SOURCE CODE is that level of that really awesome videogame that just threw a level at you that you’re constantly dying at or like a multiplayer shooter and re-spawning several times and each time trying new tactics to get the upper hand. Or maybe movie references are your thing in which case it’s kind of like a sci fi action version of GROUNDHOG’S DAY if you suffer from extreme short term memory eight minutes at a time. SOURCE CODE is a brilliant bit of constant déjà vu as orchestrated by director Duncan Jones, who piloted the magnificent sci fi thriller, MOON.
Captain Colter Stevens (Jake Gyllenhaal) has just entered in a nightmare that he continues to repeat every eight minutes. Stevens awakes on a doomed train that blows up in Chicago, except he is not Colter Stevens on this train, he’s a man named Sean. Stevens is a subject picked to enter the last eight minutes of Sean’s life on the train to find the identity of the person/person’s responsible for the terrorist attack on the train via an experimental program known as ‘the source code.’
Duncan Jones burst onto the scene with the phenomenal film MOON and he has made the step from the super low budget indie sci fi production to a higher profile gig here with SOURCE CODE. With MOON Jones was able to captivate from beginning to end with jaw dropping visuals and a stunning performance by Sam Rockwell, this time around it’s simply tension and story as the performances here aren’t quite as stellar and the emphasis on strong visuals is not the focus.

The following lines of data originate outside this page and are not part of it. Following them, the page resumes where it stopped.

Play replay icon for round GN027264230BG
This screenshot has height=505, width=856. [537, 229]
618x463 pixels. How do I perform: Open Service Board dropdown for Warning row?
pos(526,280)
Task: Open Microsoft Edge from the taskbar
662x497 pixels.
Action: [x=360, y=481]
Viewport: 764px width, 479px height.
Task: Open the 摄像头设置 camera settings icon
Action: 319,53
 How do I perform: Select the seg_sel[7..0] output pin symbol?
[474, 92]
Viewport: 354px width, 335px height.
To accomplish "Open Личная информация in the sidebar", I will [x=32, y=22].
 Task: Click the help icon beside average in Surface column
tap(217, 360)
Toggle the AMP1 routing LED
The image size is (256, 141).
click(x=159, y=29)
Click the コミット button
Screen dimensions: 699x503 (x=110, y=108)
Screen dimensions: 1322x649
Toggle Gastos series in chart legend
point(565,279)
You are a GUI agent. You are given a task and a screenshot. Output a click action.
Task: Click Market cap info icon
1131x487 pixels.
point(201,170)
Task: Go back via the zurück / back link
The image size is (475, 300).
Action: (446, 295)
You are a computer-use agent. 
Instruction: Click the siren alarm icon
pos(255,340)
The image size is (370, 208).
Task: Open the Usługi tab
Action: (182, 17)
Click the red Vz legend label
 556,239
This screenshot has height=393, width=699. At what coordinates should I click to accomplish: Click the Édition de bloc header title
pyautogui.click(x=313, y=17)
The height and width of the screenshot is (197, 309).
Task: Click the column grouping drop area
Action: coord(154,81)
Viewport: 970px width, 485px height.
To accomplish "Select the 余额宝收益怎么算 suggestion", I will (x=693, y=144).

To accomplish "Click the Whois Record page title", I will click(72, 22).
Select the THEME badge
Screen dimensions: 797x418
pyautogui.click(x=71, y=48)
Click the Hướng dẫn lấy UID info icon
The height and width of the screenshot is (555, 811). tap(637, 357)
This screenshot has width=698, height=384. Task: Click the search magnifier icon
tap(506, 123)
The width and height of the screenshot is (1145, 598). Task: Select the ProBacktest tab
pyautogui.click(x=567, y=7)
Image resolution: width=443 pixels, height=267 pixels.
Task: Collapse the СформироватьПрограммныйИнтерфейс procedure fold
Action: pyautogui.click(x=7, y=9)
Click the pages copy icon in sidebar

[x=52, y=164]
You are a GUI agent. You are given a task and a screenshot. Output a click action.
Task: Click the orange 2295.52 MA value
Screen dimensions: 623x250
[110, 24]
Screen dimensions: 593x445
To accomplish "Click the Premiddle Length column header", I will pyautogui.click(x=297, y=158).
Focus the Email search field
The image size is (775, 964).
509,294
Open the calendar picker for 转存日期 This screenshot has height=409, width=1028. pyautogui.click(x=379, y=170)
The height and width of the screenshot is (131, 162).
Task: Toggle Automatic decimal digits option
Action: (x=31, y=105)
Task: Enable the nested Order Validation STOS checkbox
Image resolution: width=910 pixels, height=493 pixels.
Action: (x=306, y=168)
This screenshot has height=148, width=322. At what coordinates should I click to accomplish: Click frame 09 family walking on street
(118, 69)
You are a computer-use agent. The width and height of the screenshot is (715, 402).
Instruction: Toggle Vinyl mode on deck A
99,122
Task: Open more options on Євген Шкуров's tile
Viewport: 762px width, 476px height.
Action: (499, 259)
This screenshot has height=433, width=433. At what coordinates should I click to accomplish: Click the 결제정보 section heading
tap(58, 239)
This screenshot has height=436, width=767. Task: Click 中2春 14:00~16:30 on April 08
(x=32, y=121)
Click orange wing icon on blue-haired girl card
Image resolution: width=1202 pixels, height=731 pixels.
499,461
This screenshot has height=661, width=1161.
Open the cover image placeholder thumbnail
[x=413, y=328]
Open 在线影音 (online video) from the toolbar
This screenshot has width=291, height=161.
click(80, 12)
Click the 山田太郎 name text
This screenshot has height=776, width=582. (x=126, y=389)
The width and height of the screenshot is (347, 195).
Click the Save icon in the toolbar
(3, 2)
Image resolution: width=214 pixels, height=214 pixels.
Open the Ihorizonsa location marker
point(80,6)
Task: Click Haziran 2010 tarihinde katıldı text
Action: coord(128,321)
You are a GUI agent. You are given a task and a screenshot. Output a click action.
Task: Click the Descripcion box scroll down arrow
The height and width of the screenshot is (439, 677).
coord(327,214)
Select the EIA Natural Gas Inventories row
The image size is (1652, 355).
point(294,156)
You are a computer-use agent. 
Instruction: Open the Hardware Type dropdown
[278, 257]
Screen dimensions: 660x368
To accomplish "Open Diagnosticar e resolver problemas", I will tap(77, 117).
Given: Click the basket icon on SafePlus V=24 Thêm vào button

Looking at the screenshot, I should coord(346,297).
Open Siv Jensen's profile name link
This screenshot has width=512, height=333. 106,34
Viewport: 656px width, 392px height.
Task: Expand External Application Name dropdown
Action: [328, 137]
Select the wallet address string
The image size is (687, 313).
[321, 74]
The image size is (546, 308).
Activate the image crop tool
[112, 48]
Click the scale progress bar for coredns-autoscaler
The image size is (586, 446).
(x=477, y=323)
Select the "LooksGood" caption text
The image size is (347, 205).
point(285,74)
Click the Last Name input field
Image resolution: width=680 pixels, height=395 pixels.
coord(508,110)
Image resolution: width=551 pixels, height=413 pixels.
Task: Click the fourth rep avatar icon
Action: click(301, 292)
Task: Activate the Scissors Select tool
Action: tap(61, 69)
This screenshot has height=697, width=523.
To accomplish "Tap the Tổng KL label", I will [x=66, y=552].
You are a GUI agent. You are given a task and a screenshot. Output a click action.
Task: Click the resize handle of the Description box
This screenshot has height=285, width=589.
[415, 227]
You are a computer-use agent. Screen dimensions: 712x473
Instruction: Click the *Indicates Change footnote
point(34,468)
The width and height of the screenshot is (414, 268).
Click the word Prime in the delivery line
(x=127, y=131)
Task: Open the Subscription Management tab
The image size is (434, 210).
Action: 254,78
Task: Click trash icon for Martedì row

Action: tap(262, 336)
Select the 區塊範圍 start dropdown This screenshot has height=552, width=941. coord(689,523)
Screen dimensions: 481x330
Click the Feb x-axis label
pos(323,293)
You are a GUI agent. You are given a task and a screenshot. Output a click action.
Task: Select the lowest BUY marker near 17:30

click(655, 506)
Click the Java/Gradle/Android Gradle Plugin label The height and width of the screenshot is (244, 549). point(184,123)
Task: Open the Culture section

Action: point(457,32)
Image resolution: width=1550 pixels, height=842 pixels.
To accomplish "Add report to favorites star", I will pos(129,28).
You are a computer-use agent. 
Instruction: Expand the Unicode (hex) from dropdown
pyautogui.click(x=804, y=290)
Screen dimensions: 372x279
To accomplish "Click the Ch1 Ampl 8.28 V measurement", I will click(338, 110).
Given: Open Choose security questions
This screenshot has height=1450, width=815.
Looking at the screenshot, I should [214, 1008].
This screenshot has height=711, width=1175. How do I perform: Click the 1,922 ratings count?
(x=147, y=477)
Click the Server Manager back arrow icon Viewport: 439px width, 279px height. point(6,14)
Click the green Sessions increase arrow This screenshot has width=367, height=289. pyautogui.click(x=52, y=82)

The effects work in SOURCE CODE looks very good when it’s there, but there are very few shots of big special effects to be had. The set pieces here are a train, an office/lab and one or two other small sets with the biggest effect being the exploding train at select times in the film. The setting is the city of Chicago so no big bucks had to go to creating a realistic version of a city easily accessible with a camera and crew.
Jake Gyllenhaal doesn’t give a MOON-esque Rockwell performance, but he does anchor the film quite well for the popcorn sci fi actioner that it is. Michelle Monaghan also does well with the limited time she has while repeating some of the same lines over and over and over again. The biggest head scratcher is the very odd line delivery and acting on display from Jeffrey Wright. There’s something very stilted and robotic about his acting and it’s probably the one thing that keeps SOURCE CODE from being one of the more elite films of the year. Don’t worry though, even with the one major hiccup it’s still one of the best this year’s had to offer.
High concept thrillers are a gamble; you never can quite predict how people will respond or if they’ll come back for more even if they like it. SOURCE CODE is a film that you will want to revisit after watching it, if not to enjoy it time after time, then just to catch things you might have missed or clues you overlooked. The story isn’t perfect but it is engaging and interesting from beginning right up until the end where things might get a little unstable, but still pretty awesome. Add in the fast and furious score with some of the more tense moments where Gyllenhaal is desperately searching for answers and the result is an adrenaline pumping flick and another dinger knocked out of the park for Duncan Jones.
If you for any reason you had only eight minutes to live watching a movie wouldn’t be a top priority but luckily the time crunch is hypothetical so do yourself a favor and check out SOURCE CODE. If you were a fan of MOON you’ve almost nothing to lose; SOURCE CODE isn’t quite as well rounded as Jones’ first effort, but it’s definitely no sophomore slump. Movie lovers look around all corners of film looking for something fun and original while chastising the modern day of remakes reboots and rehashes and SOURCE CODE will easily fit that bill and then some.